1.電気と静電気の違い

静電気も電気の一部ですが、一般の方たちが理解している電気とはかなり様相が異なりますので、その違いについて少し述べてみようと思います。

簡単な電気回路での電位

図1-1は電池と抵抗からなる簡単な電気回路です。電源としての電池の電圧と抵抗の値が与えられれば、この回路の電流が求まります。さらには抵抗の端子間の電圧も求まります。電源電圧\(V_0 \)が12V、抵抗値は図に示された値ならば、抵抗\(R_3 \) の端子電圧は6V、抵抗\(R_2 \) の端子電圧は4V、抵抗\(R_1 \) の端子電圧は2Vと求まります。我々が一般に使っている電圧とは電位差のことですが、電位とは一般にどこか基準点から測ったものです。

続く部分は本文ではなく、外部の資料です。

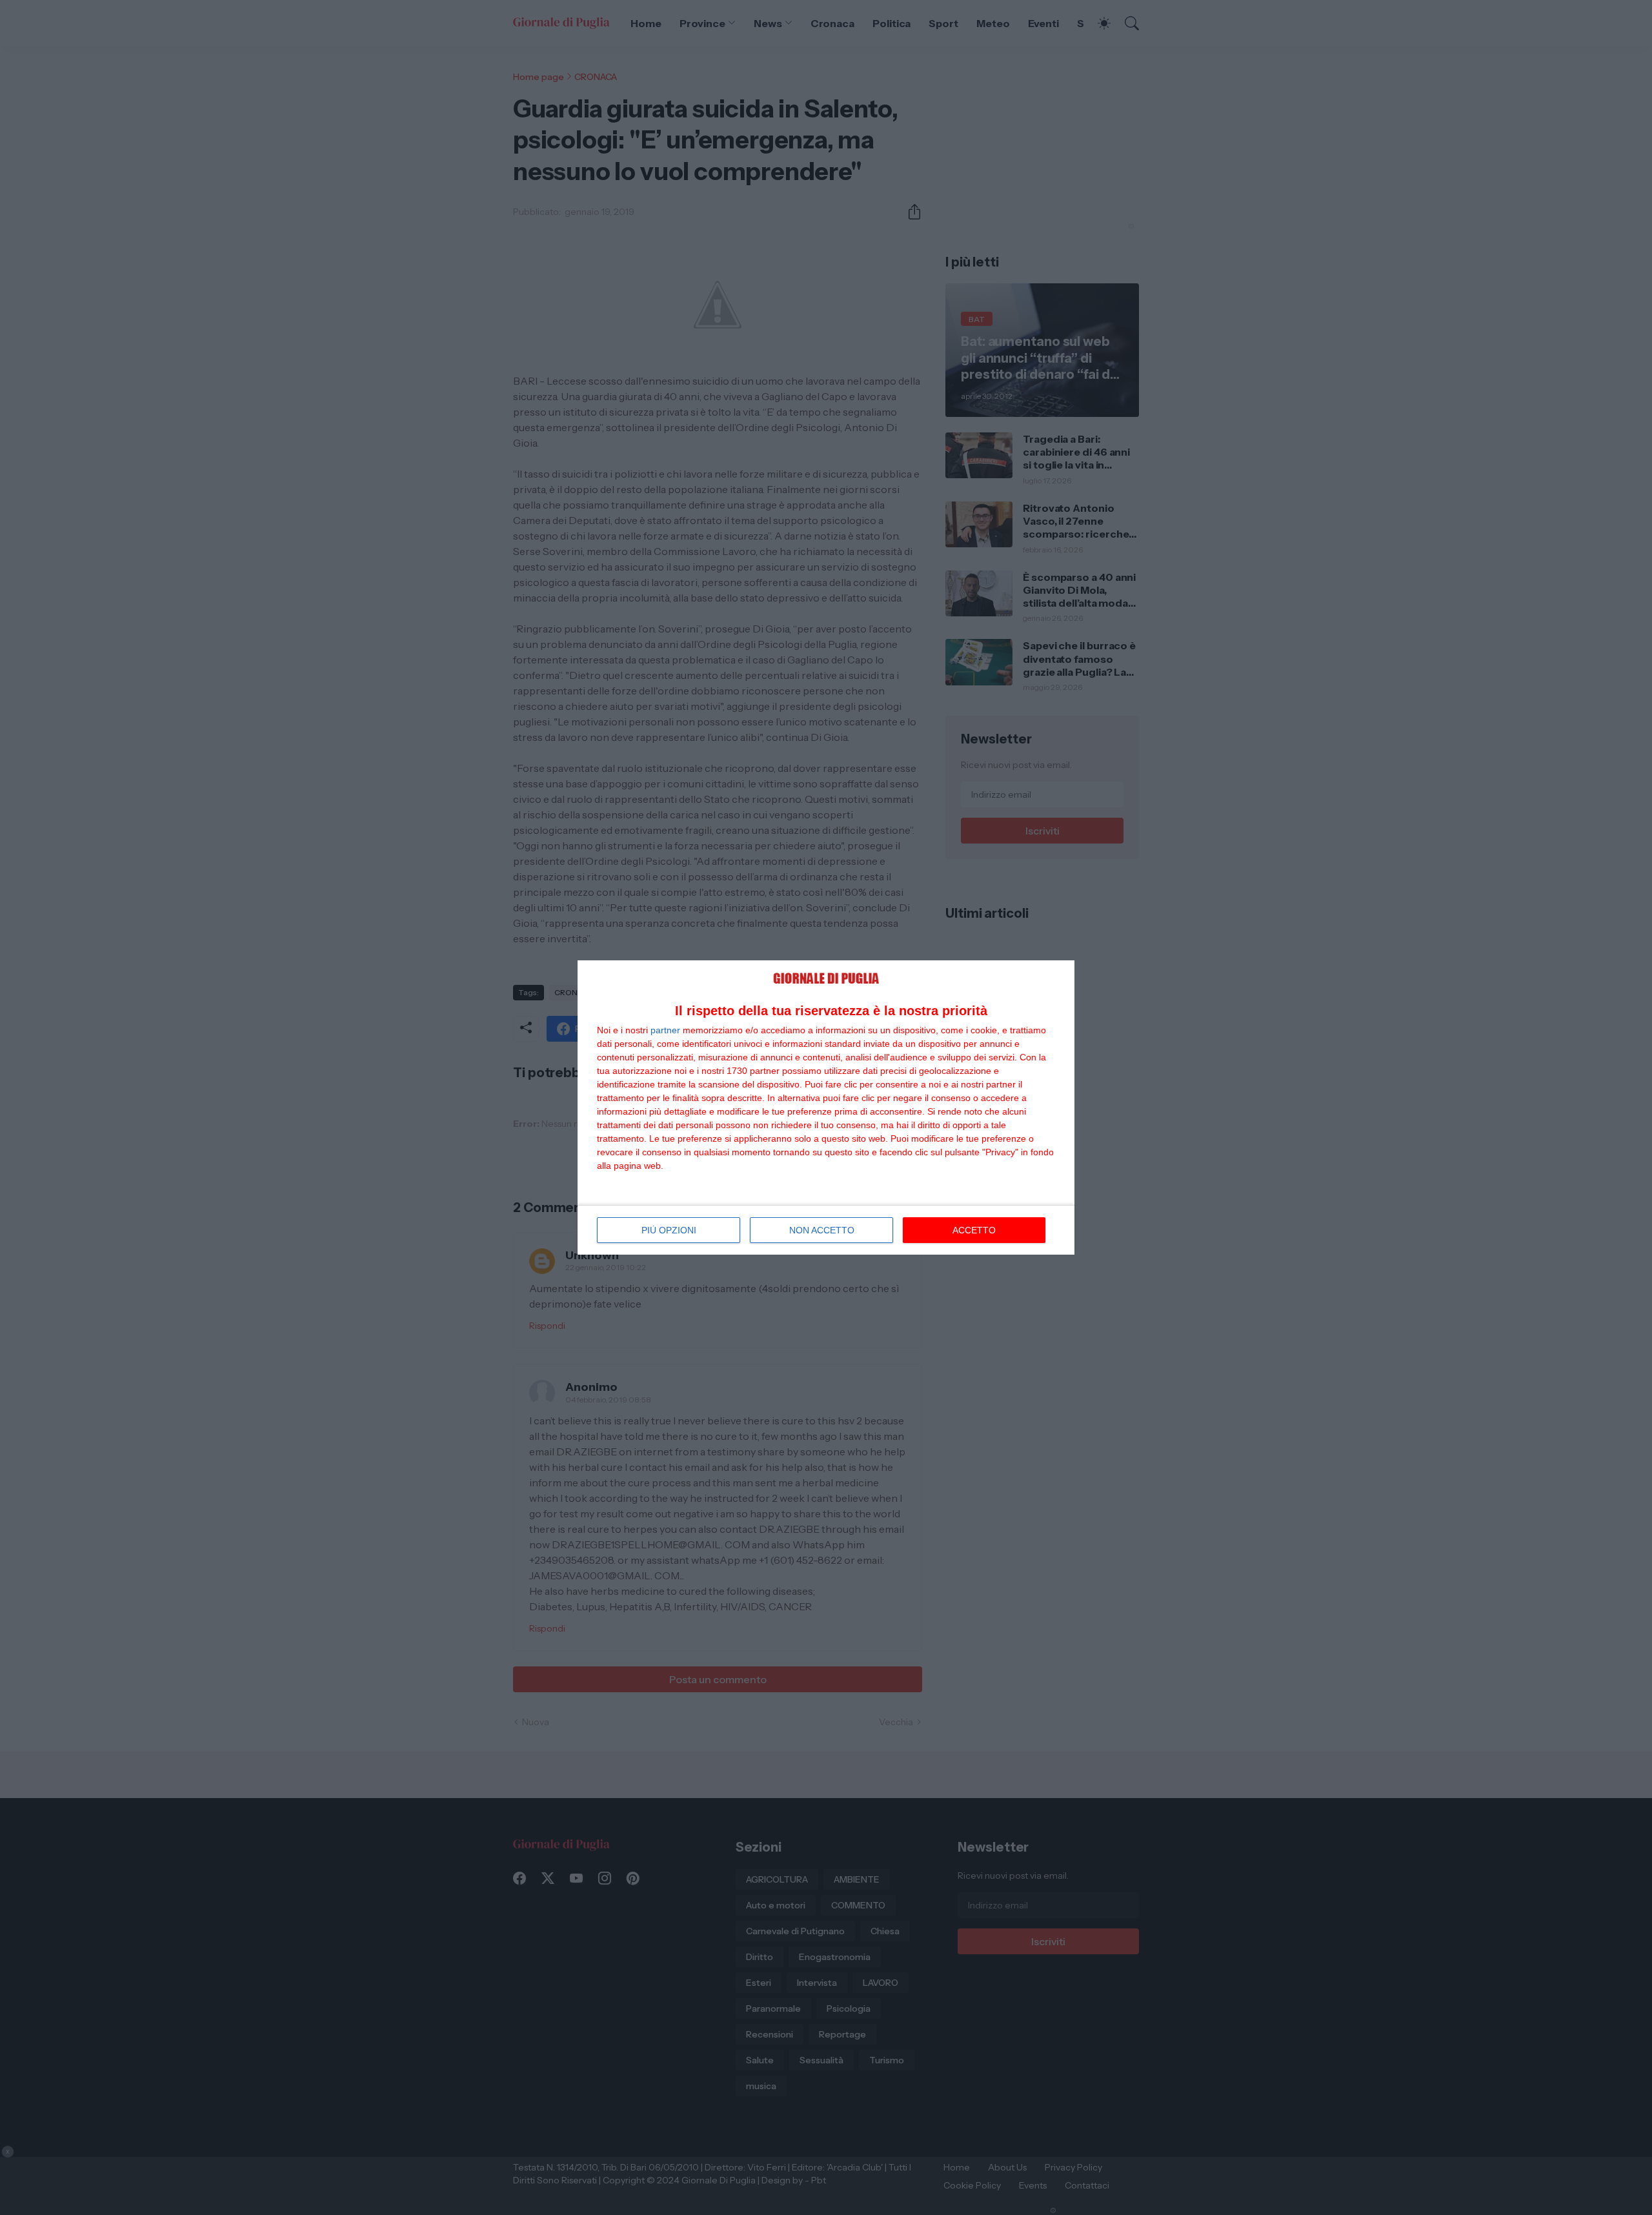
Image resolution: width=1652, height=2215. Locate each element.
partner (665, 1030)
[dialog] (826, 1107)
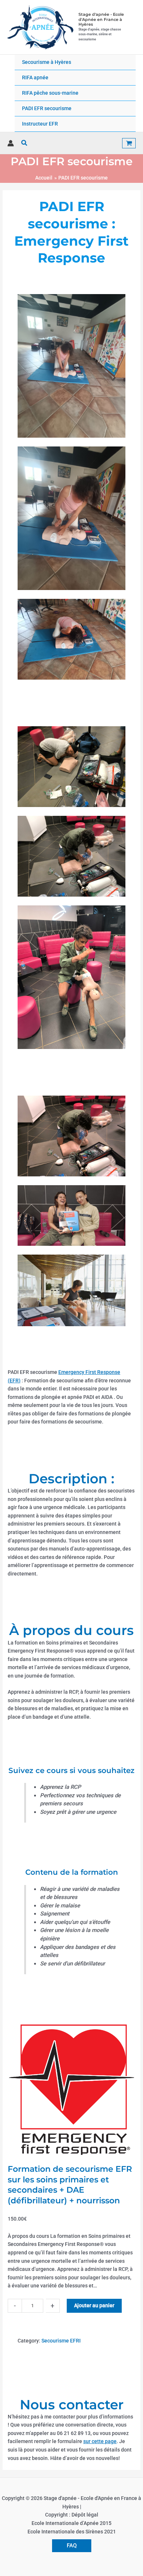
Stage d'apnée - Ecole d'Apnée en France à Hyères (101, 19)
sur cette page (100, 2441)
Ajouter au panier (94, 2305)
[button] (24, 143)
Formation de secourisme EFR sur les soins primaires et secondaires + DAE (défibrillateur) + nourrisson (70, 2185)
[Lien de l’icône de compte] (10, 143)
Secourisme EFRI (61, 2341)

端子④が接地されている場合ならば、端子③の電位は6V、端子②の電位は10Vと表すことが出来ます。しからば端子③が接地されている場合はどうでしよう。端子③が基準ですから、端子②の電位は4V、端子④はマイナス6Vとなります。

何故こんな面倒なことをするかという理由を少し述べておきます。この様な電気回路で、抵抗端子間の電圧、或いはどこかを接地した状態での電位は、テスターで測ると誰が測っても同じ値が出ます。ですから電圧や電位は電気回路という線上だけでの変化、いうなれば1次元的に変化するものです。

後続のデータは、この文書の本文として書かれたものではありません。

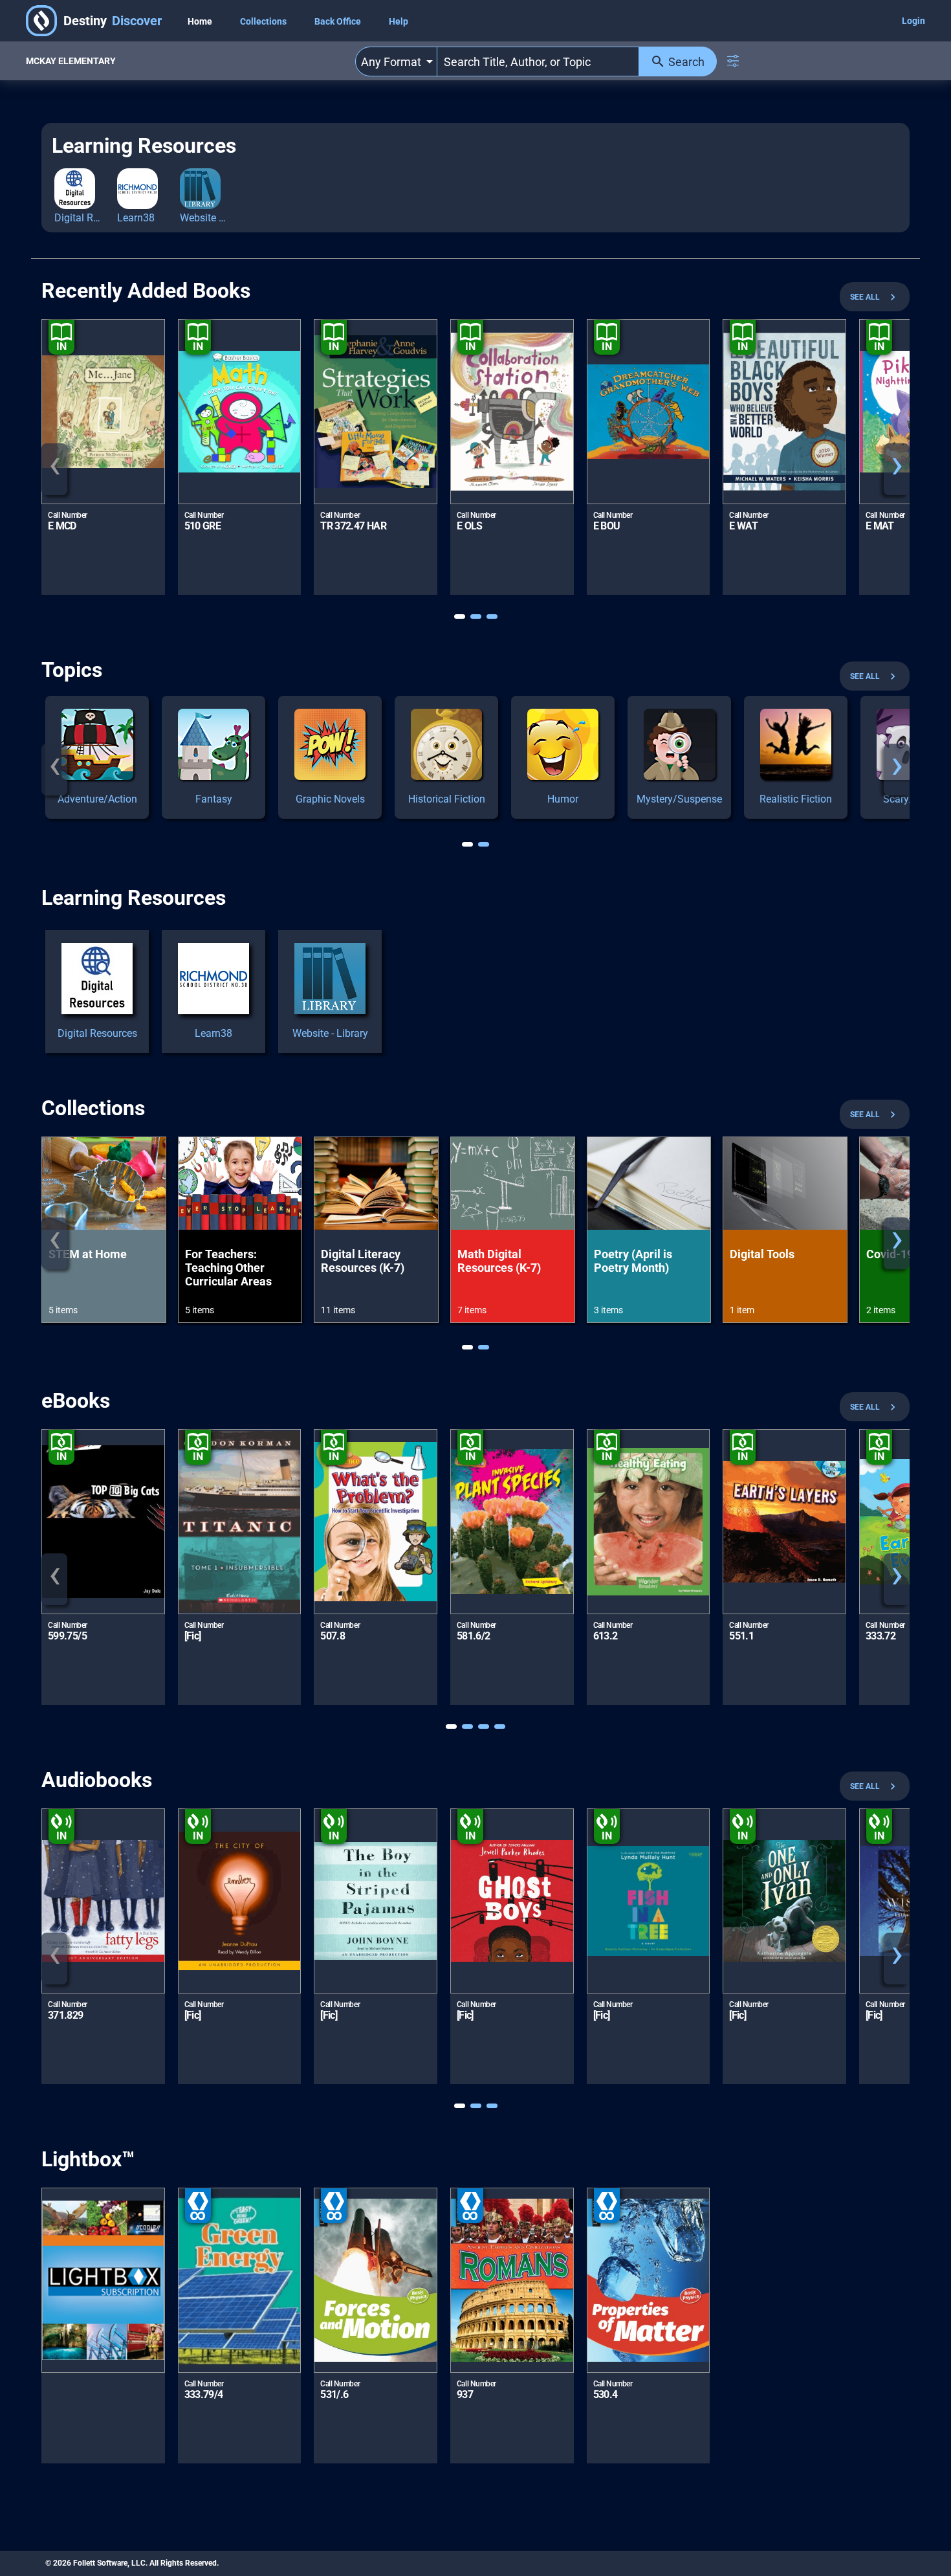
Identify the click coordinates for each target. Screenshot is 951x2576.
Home (201, 21)
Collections (264, 21)
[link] (97, 757)
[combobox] (396, 61)
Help (398, 21)
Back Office (338, 21)
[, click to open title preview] (103, 2280)
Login (913, 21)
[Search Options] (733, 61)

ところが静電気は一般に3次元的な空間の広がりを持った問題を取り扱う関係上、電位に関してのはっきりした基準が必要です。

球と平板の間の電位

図1-2を見てください。接地平面上に置かれた球に電圧\(V_0 \)が加えられているとします。接地面が基準点ですから③の点の電位が0Vと言うのと、①の点の電位が12Vというのはすぐ分かります。しからば①と③の丁度中間点の②の電位は幾らでしようか。距離的に半分の位置であっても電位は6Vではありません。②から水平に横へずれた点④での電位となるとかなり小さなものとなります。この様に静電気では電位はきちんと定義しておかないと意味の無いものとなります。そしてその値はそう簡単には求まらない場合が多いのです。